--- Exercise inputs Enclosed Below ---
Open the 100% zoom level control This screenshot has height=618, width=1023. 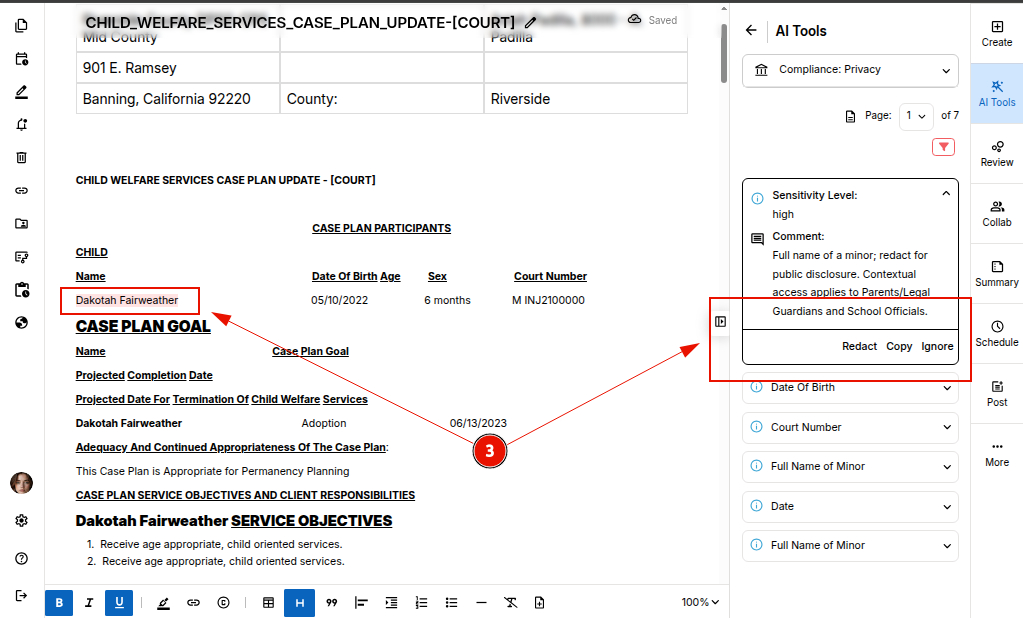(700, 603)
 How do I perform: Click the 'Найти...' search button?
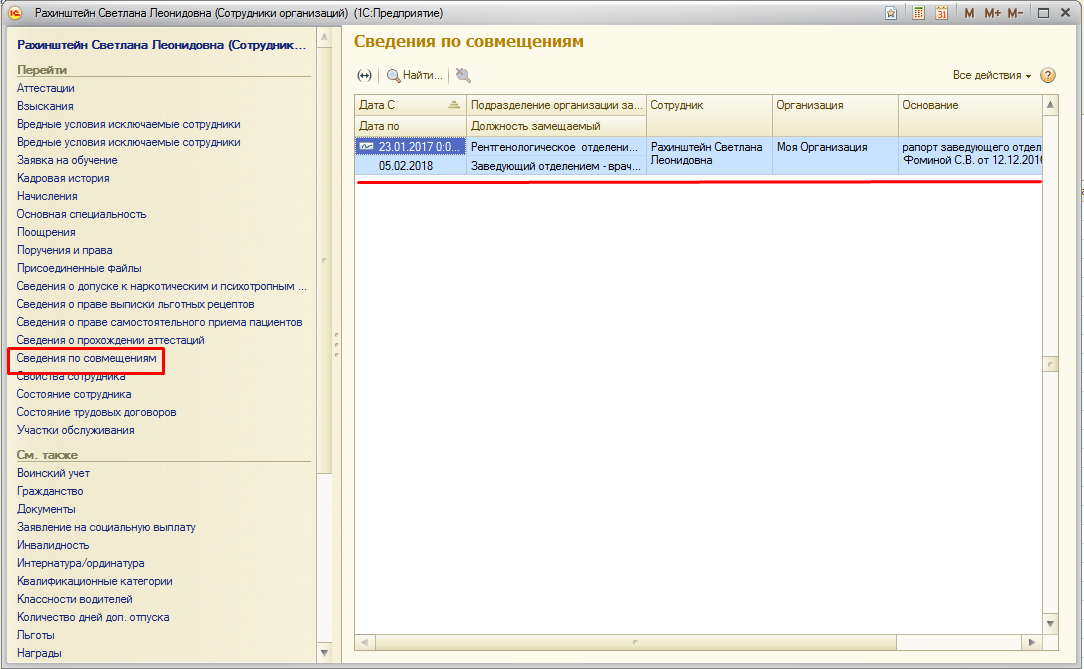point(414,75)
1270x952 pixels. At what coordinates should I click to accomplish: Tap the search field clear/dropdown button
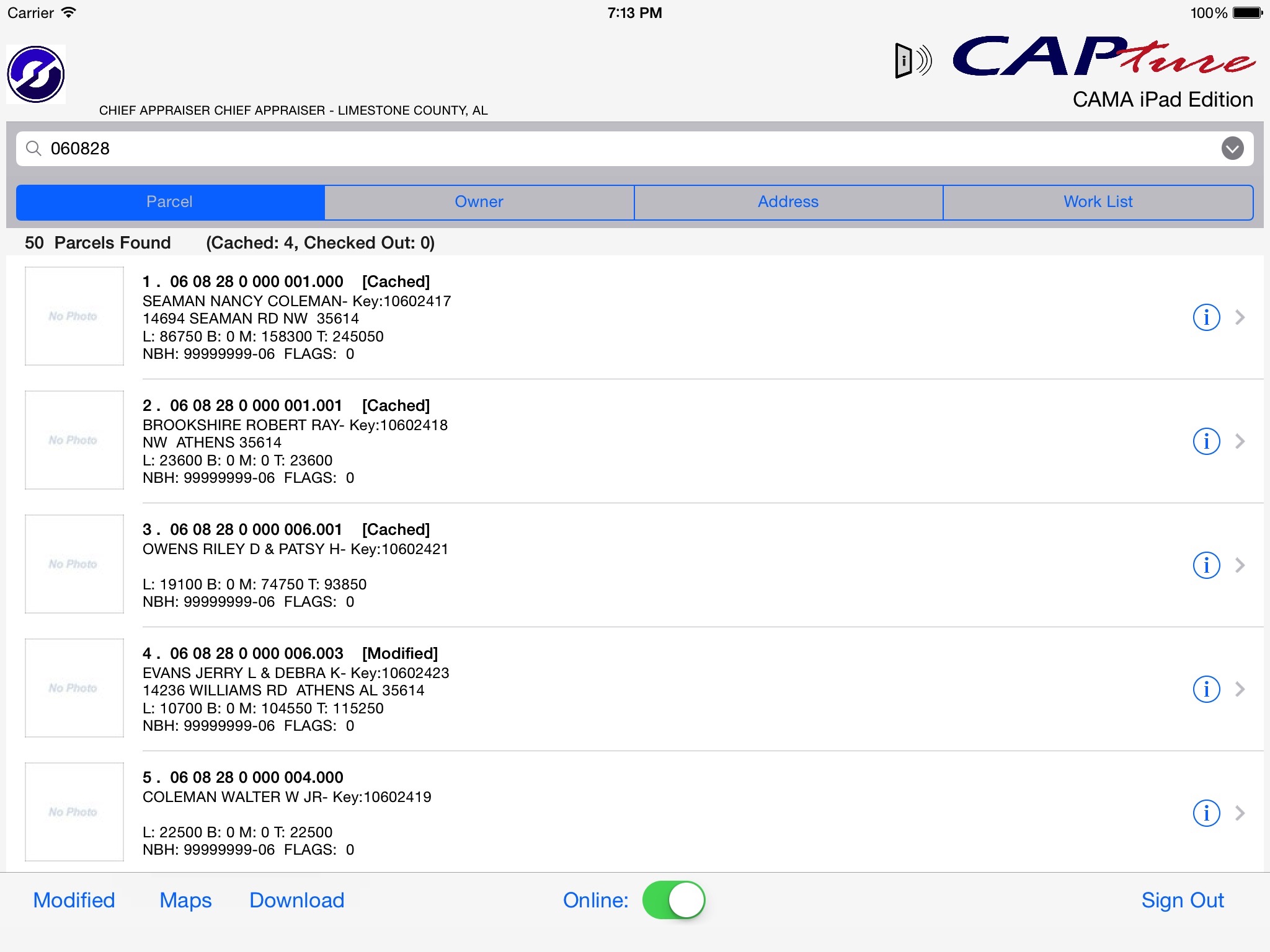(1233, 148)
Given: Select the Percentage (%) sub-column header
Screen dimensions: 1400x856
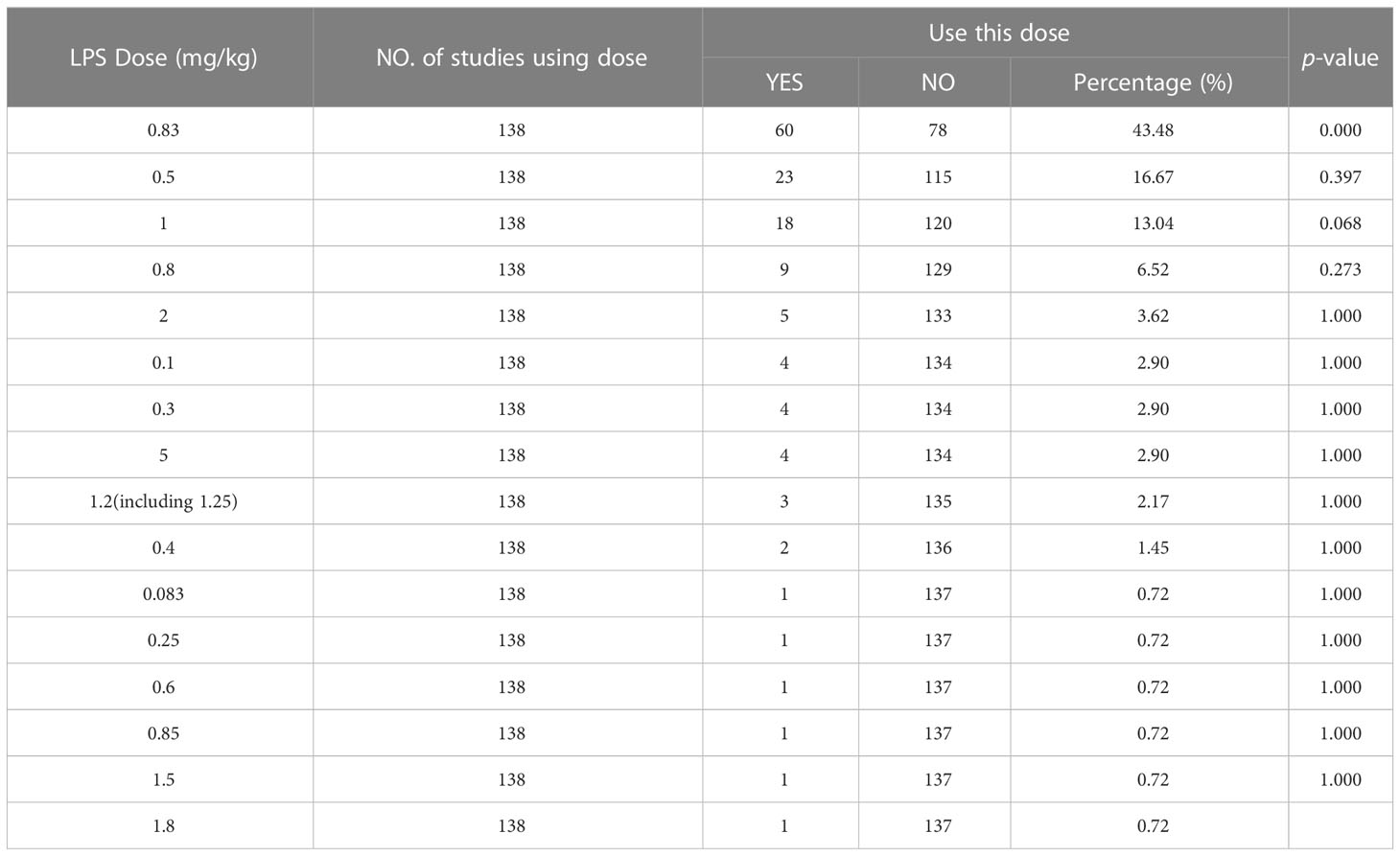Looking at the screenshot, I should point(1150,82).
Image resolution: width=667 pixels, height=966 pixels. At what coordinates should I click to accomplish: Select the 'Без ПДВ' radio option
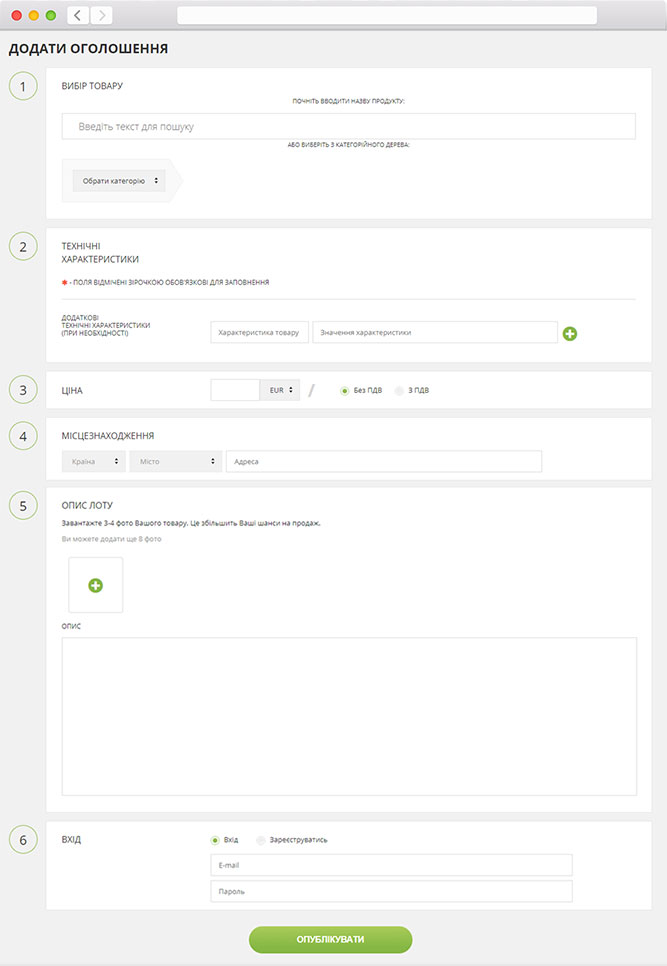click(x=345, y=390)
--- End of Enclosed Exercise inputs ---
**Assigned task**
From the line containing "How do I perform: Click" down to the last line of the entries above, copy each line exactly and nothing more. Leave pictures out.

**Expected answer**
 How do I perform: Click the 'Найти...' search button?
point(414,75)
1270x952 pixels. At what coordinates should I click to accomplish: Tap the search field clear/dropdown button
(1233, 148)
Given: Select the Percentage (%) sub-column header
Screen dimensions: 1400x856
Looking at the screenshot, I should point(1150,82).
Image resolution: width=667 pixels, height=966 pixels. At what coordinates should I click to accomplish: Select the 'Без ПДВ' radio option
click(x=345, y=390)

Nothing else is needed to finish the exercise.